Paca Kajero

うちの菜園の状況などを徒然に

小銭

僕は手売りでの販売が多いので、
どうしても小銭が溜まっていく。
重さでの販売が多いので、昔は10円単位で計算していたのだけど、
あまりにも小銭入れが重くなるので、
去年くらいから直売はどうしてもという時には50円単位、
基本的には100円単位、上回ったときは全部切捨てで販売している。
手売りで3人のお客さんに、
「141円と168円と251円のでいくらですか?」
などと口々に言われて、戸惑うよりも、
お客さんにしたら得した感じがあるだろうし、
計算も簡単、小銭入れも必要以上に重くならないし、
一石三鳥くらいの販売となる。
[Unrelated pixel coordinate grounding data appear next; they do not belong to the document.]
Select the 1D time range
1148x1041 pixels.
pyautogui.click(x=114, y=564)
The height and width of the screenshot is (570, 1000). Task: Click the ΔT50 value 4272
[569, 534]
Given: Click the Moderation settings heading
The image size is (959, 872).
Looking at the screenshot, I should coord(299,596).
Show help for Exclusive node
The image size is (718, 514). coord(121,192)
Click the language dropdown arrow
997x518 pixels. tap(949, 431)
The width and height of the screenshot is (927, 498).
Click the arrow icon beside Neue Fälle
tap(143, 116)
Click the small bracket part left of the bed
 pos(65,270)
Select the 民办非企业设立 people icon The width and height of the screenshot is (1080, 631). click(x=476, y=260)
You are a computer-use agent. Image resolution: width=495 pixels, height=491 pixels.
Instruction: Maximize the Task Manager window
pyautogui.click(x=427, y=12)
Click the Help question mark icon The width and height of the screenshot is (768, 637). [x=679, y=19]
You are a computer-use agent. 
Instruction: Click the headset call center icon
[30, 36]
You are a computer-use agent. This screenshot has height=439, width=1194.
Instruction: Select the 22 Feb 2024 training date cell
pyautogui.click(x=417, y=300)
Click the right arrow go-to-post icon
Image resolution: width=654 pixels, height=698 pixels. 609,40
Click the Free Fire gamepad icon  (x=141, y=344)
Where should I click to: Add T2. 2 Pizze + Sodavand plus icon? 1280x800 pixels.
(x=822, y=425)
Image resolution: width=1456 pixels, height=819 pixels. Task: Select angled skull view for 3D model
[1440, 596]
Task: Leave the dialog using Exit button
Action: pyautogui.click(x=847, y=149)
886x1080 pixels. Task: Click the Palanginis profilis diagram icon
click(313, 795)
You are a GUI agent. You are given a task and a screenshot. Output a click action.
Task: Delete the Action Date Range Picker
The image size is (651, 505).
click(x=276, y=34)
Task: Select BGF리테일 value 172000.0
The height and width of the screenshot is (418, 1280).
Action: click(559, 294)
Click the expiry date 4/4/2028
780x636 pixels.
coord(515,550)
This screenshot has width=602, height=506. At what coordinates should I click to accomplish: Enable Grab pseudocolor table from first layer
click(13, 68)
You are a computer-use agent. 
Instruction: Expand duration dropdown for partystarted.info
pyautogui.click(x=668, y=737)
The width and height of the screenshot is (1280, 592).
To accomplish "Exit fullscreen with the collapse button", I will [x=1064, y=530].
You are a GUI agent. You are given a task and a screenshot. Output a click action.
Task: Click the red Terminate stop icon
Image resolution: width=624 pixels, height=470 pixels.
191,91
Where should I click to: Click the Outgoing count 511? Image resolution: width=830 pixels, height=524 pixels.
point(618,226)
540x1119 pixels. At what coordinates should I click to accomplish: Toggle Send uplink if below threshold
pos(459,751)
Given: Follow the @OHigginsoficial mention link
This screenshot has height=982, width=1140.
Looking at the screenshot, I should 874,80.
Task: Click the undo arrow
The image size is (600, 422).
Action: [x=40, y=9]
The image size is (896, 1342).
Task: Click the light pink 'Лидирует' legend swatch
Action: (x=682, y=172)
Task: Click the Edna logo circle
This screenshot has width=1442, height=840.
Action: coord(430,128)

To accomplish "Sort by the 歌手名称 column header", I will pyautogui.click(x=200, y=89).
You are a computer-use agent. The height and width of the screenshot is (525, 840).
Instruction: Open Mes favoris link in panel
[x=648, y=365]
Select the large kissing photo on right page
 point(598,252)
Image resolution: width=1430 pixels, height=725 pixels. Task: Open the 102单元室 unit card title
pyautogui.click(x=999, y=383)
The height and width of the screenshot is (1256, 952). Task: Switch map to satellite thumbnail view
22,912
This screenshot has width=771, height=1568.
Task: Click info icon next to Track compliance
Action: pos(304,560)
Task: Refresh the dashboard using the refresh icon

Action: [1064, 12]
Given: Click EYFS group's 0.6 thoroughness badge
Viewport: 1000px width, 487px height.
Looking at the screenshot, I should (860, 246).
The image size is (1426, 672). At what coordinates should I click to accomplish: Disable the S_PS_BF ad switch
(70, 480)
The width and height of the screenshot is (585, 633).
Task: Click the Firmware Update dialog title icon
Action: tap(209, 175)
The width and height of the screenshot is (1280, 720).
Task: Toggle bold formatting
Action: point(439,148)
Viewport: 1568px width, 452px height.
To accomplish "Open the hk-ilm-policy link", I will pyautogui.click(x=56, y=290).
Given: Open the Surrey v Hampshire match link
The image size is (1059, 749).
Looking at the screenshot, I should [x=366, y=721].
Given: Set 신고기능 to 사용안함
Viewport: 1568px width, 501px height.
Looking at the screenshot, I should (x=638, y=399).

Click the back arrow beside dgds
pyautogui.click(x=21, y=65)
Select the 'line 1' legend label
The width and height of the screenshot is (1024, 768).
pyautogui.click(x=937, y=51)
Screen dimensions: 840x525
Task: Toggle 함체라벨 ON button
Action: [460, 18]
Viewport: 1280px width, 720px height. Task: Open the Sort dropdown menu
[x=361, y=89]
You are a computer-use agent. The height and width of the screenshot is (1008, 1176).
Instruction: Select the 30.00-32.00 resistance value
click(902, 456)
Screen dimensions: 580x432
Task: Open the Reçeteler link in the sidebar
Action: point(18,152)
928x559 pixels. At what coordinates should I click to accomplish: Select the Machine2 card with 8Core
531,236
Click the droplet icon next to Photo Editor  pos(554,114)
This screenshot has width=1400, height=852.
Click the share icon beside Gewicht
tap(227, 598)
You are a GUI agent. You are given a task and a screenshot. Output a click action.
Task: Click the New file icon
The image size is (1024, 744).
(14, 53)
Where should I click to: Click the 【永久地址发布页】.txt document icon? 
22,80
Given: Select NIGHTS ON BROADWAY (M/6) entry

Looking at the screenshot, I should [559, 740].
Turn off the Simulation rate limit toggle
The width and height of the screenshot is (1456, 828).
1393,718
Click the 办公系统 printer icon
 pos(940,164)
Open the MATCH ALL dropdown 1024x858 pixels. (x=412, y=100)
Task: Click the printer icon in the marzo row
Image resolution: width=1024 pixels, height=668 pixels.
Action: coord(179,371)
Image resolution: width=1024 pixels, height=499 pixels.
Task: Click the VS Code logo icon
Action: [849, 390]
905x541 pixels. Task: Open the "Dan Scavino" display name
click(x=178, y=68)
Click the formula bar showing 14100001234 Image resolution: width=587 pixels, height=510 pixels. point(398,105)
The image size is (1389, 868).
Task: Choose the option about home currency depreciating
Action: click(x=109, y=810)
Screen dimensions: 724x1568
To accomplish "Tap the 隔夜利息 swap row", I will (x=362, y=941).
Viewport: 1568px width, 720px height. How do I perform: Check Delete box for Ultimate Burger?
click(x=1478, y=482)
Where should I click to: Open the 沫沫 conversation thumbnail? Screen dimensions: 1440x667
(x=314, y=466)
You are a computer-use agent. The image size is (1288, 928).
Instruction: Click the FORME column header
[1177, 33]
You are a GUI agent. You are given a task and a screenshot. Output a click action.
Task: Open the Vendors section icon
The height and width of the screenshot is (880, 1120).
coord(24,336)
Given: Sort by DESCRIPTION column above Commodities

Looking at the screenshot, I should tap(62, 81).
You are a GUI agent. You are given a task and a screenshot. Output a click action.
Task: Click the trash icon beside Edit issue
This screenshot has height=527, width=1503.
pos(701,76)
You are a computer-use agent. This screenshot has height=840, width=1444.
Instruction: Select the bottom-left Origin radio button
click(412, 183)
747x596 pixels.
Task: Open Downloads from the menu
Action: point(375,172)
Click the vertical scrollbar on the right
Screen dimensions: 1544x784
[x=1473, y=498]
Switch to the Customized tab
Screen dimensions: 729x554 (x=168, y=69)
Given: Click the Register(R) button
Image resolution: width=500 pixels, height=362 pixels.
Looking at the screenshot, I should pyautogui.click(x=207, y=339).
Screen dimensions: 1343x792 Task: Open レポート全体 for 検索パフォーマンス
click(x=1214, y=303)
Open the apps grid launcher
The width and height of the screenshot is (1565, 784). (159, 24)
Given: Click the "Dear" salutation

とひそかに自負している。
だいたい、細かいことを気にすると疲れるし、
持ち前の気風のよさを売っている僕としては売り上げが多少減ろうが、
気にはならない。


いや、僕の気風について書こうとしているのでなくて、
そんな販売をしていても、南極の氷がどんどん溶けているのと同じくらいの確からしさで、
僕の小銭入れが重くなっていく。
始めのうちは多少重くなっても、
「なんか俺ものを売って歩いているな」
と実感が物理的な重さになって感じられ、
釣銭用にポケットに入れた小銭入れの重さがいとおしいのだが、
ある程度の重さ以上になると邪魔で仕方が無い。
現実的にもばたばたしてズボンにベルトをし忘れて配達に出たときなんて、
歩くたびに小銭入れの重さでズボンが下がって、
そんなときに限って趣味の悪い色のトランクスをはいていたりするので、
とても、困る。


そんなわけで、たまに配達先で両替させてもらうのだけど、
なんと昨日は諭吉さんが2人も札入れにいらっしゃいました。
小学校以来の親友に久しぶりに会った感覚です。
だいたい親友だったらもっと頻繁に会っていてもおかしくないので、
相手はそんなふうにはちっとも思っていないのかもしれないけれど、
そして諭吉さんの方でも僕のことをちっとも気にかけてないんでいらっしゃらないでしょうが、
そこらへんはあまり深く考えると哀しくなるので、やめておくことにする。


そんな僕が(一方的に)再会を熱望していた諭吉さんも、
先日血も涙も無い冷酷な某電力会社や某通信会社からうちのポストに投函された、
紙切れのおかげですぐに別れなくてはいけないことになる。


「花に嵐のたとえもある」
とは言ったもので、別れがあるから出会いを大事にしないとは頭では分かっていても、
未練があるのは自分の女々しさのせいと思うのでした。
わざわざ別れの辛さを味わうのなら、むしろ会わないほうが良いのでは?
少し無理をしてもズボンを下げて歩いたほうがいいのでは?
と僕が葛藤していたことを、両替してくれたYさんは知らなかっただろう。